__EXERCISE INSTRUCTIONS__: Go through the data below and return each line containing the word "price".
══ RECORD EXCERPTS
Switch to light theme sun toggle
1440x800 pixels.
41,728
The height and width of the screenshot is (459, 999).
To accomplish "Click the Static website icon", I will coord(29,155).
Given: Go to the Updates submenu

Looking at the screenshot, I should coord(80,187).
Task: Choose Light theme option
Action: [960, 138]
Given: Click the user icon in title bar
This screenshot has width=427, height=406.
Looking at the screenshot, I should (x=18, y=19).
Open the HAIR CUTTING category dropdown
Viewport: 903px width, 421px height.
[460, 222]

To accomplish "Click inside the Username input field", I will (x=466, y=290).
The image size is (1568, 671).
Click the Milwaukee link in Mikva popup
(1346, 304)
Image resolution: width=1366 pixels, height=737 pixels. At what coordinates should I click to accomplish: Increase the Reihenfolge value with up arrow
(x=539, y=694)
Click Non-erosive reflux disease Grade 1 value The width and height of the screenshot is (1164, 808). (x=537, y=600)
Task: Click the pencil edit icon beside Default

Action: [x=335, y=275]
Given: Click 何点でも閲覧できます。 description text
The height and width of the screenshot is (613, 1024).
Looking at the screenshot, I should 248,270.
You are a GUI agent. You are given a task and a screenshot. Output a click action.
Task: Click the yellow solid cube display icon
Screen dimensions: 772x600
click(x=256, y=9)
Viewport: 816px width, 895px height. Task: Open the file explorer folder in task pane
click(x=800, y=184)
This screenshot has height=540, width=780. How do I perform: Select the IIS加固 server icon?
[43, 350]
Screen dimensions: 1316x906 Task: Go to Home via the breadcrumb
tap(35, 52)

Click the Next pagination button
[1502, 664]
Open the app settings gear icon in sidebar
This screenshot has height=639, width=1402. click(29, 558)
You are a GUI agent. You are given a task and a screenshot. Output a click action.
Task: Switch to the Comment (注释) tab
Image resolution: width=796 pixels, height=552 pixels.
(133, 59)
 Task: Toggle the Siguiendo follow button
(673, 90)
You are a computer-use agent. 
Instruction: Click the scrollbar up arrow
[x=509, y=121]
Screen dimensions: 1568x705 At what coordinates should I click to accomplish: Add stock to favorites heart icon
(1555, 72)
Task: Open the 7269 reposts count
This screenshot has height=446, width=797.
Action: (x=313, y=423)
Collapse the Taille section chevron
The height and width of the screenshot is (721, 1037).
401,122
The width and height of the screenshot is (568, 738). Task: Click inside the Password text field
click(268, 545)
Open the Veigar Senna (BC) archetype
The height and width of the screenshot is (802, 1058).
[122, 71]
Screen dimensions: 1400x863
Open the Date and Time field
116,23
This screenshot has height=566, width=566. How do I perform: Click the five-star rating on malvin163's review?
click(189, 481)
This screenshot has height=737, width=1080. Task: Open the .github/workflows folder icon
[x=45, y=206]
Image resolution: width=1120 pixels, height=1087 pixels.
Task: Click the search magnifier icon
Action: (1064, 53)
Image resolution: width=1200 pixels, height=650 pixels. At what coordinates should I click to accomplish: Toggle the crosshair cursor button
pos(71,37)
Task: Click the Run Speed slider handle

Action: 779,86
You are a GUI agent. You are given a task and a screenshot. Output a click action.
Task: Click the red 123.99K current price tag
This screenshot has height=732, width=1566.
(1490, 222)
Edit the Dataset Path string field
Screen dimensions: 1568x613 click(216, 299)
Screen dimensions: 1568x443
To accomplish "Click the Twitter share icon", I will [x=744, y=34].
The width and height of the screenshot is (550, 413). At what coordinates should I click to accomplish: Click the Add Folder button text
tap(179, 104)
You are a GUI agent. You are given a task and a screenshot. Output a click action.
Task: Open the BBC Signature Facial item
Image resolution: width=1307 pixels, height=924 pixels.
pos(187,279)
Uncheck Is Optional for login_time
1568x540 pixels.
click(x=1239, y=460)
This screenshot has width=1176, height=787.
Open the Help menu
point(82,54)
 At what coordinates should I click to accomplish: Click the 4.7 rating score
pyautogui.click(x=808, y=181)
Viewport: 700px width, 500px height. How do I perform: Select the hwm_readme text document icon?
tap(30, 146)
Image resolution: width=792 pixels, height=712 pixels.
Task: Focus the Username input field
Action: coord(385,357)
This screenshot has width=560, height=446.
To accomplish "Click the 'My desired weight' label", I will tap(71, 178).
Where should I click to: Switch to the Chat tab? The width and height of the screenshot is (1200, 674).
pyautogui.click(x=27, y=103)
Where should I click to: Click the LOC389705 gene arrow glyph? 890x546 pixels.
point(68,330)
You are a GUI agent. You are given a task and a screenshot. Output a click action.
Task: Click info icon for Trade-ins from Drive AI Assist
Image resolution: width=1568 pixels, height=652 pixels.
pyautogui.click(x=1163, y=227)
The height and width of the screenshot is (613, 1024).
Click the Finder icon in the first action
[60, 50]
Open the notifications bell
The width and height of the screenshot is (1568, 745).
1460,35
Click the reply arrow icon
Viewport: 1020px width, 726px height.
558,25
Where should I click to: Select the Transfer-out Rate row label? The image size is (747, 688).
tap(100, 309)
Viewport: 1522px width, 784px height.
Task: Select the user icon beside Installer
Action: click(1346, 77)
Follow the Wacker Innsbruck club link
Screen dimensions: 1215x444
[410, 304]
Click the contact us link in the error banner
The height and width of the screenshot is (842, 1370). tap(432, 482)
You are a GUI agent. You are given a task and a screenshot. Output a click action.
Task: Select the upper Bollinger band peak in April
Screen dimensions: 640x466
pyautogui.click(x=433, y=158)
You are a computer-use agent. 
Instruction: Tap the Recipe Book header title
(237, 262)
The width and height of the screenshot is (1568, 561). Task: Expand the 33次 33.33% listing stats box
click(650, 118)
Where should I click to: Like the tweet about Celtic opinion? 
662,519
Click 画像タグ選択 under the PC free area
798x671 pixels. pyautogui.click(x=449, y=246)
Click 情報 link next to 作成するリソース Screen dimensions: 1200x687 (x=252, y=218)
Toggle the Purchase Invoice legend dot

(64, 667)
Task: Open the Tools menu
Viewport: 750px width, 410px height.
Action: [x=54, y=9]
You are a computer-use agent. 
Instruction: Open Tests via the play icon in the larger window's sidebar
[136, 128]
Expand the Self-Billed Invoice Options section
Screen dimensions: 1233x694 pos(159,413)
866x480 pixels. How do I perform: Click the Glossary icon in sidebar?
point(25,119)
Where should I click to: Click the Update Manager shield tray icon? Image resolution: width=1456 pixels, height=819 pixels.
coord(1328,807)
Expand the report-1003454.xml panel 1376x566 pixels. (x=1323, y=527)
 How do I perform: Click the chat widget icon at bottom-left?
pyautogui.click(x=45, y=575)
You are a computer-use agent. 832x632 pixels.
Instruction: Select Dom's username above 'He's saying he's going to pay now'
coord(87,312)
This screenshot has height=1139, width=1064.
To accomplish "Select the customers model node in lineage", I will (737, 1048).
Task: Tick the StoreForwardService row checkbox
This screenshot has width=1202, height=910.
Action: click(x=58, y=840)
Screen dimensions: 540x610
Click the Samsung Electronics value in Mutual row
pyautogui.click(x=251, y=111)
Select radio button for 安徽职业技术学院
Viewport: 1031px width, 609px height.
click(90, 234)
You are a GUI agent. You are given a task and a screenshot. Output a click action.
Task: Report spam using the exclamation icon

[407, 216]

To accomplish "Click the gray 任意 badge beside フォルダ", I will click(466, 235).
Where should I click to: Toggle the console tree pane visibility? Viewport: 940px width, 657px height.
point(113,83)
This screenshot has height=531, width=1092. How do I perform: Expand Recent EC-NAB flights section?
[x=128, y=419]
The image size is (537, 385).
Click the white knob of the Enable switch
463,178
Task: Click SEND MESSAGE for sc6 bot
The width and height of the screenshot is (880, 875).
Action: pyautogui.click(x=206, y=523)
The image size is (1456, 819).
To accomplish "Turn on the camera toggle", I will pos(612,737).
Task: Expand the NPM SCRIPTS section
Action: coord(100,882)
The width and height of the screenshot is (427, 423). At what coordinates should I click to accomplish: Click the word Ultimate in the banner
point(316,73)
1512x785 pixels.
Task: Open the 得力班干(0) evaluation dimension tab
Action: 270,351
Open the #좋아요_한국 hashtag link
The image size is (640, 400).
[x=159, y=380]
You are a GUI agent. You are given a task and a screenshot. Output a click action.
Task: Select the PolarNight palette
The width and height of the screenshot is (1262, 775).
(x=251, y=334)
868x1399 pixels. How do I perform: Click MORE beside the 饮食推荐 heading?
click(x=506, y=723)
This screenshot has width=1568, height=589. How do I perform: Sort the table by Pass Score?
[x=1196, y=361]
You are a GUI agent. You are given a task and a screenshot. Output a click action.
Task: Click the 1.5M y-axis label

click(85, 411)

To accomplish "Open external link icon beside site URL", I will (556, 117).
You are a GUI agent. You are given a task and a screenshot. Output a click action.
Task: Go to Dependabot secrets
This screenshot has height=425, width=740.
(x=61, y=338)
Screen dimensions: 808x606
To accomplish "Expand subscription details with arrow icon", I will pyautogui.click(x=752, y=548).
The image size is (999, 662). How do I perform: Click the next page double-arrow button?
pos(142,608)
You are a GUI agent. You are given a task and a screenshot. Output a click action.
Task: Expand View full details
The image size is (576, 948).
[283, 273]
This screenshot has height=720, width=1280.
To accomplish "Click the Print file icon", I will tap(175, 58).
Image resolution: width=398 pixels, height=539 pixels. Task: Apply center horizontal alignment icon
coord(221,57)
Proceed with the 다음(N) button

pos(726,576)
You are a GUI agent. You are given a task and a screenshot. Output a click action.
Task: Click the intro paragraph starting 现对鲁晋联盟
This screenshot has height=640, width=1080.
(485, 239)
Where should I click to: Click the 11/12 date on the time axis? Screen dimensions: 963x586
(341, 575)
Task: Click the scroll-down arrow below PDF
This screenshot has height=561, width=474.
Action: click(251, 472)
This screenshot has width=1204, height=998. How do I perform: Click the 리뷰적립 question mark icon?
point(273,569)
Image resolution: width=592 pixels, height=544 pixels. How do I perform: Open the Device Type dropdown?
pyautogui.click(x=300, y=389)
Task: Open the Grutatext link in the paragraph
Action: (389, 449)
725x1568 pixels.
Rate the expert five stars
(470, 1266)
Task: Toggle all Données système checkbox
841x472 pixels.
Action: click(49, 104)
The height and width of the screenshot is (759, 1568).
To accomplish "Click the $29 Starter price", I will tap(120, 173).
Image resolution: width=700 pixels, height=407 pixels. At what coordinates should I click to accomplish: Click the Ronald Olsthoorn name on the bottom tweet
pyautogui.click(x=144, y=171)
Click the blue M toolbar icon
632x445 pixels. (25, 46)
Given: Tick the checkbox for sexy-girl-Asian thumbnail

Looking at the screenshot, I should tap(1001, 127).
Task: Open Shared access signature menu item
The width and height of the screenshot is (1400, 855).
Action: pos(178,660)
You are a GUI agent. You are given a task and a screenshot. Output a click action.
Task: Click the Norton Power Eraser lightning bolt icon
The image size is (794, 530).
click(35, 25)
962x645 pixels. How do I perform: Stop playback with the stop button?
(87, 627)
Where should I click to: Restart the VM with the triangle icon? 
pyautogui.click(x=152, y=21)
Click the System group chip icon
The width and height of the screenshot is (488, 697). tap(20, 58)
════
__RESULT OF THE EXERCISE__:
Task: Click the red 123.99K current price tag
To accomplish "Click the $29 Starter price", I will tap(120, 173).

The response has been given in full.